-- DATA RECORDS --

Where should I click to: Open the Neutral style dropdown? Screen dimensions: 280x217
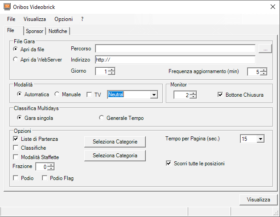[x=154, y=95]
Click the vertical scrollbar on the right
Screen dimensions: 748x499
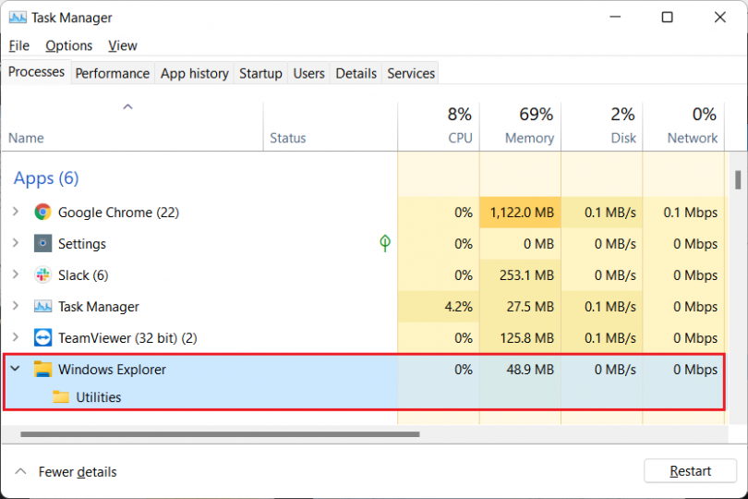click(x=737, y=179)

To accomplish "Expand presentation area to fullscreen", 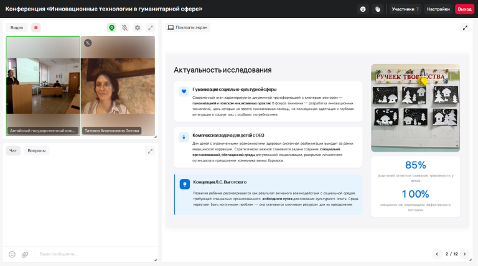I will pyautogui.click(x=465, y=28).
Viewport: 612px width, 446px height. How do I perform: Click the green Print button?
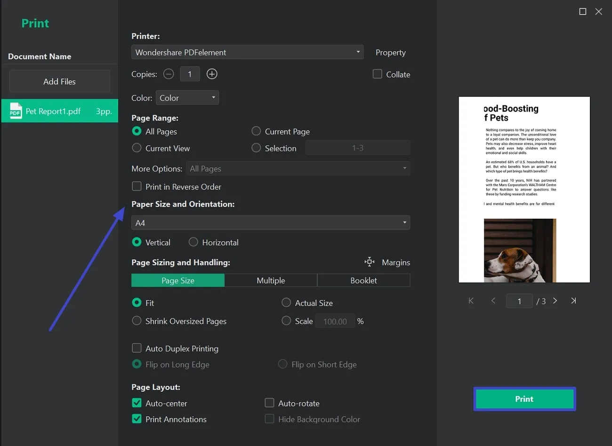point(524,399)
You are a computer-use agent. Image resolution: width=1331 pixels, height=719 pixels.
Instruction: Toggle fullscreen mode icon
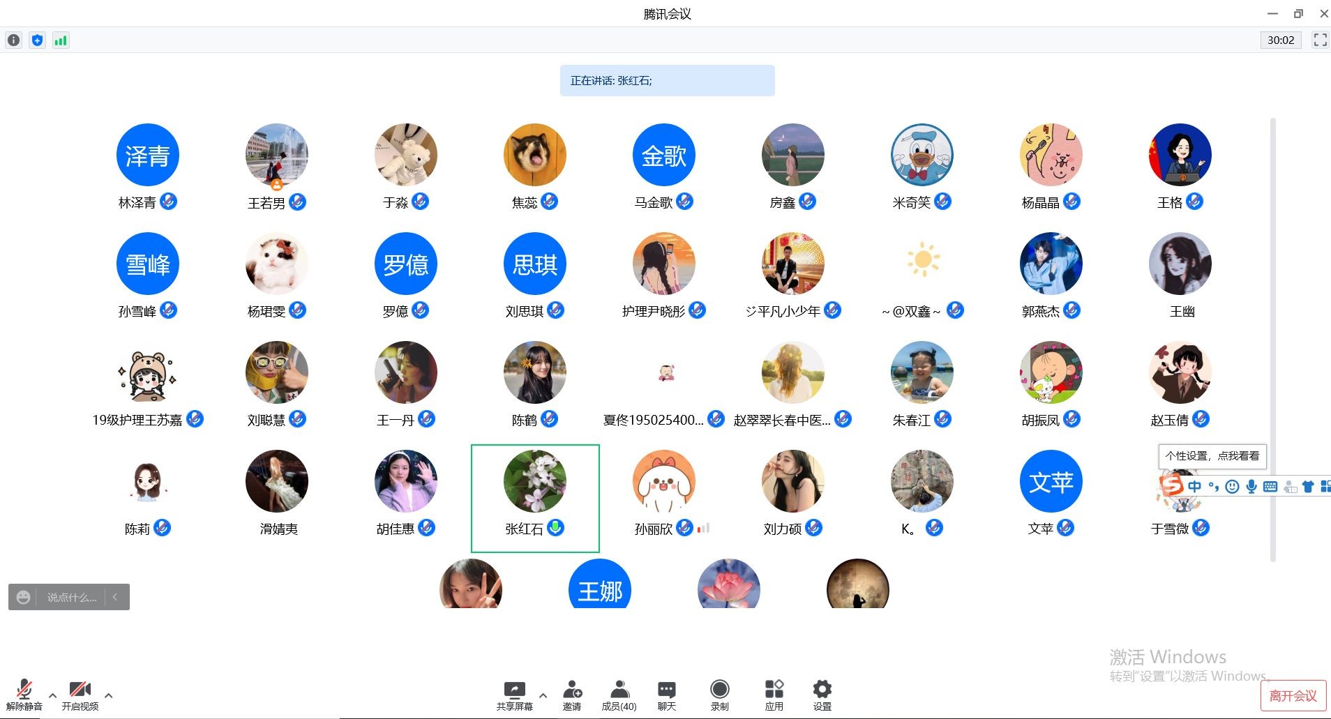(x=1320, y=40)
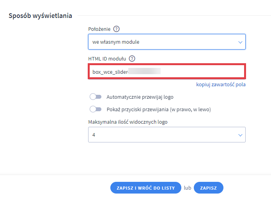The width and height of the screenshot is (271, 199).
Task: Open the "we własnym module" dropdown
Action: pos(166,42)
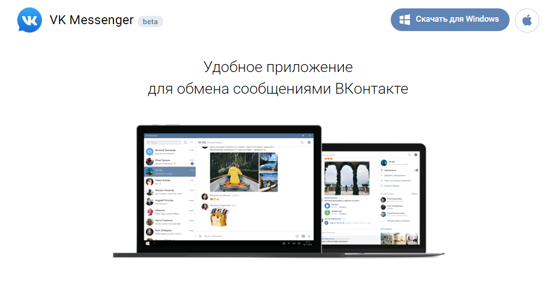
Task: Click Скачать для Windows button
Action: coord(450,20)
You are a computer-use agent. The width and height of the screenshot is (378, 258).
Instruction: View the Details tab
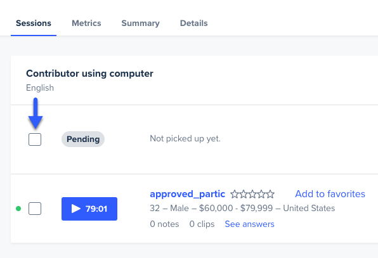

-- PROBLEM TO SOLVE --
Where a line of the records contains the word "computer", copy that line.

-- REPLY TO THE EXERCISE --
You are a computer-use agent. Image resolution: width=1331 pixels, height=719 pixels.
You are a computer-use agent. The width and height of the screenshot is (378, 258).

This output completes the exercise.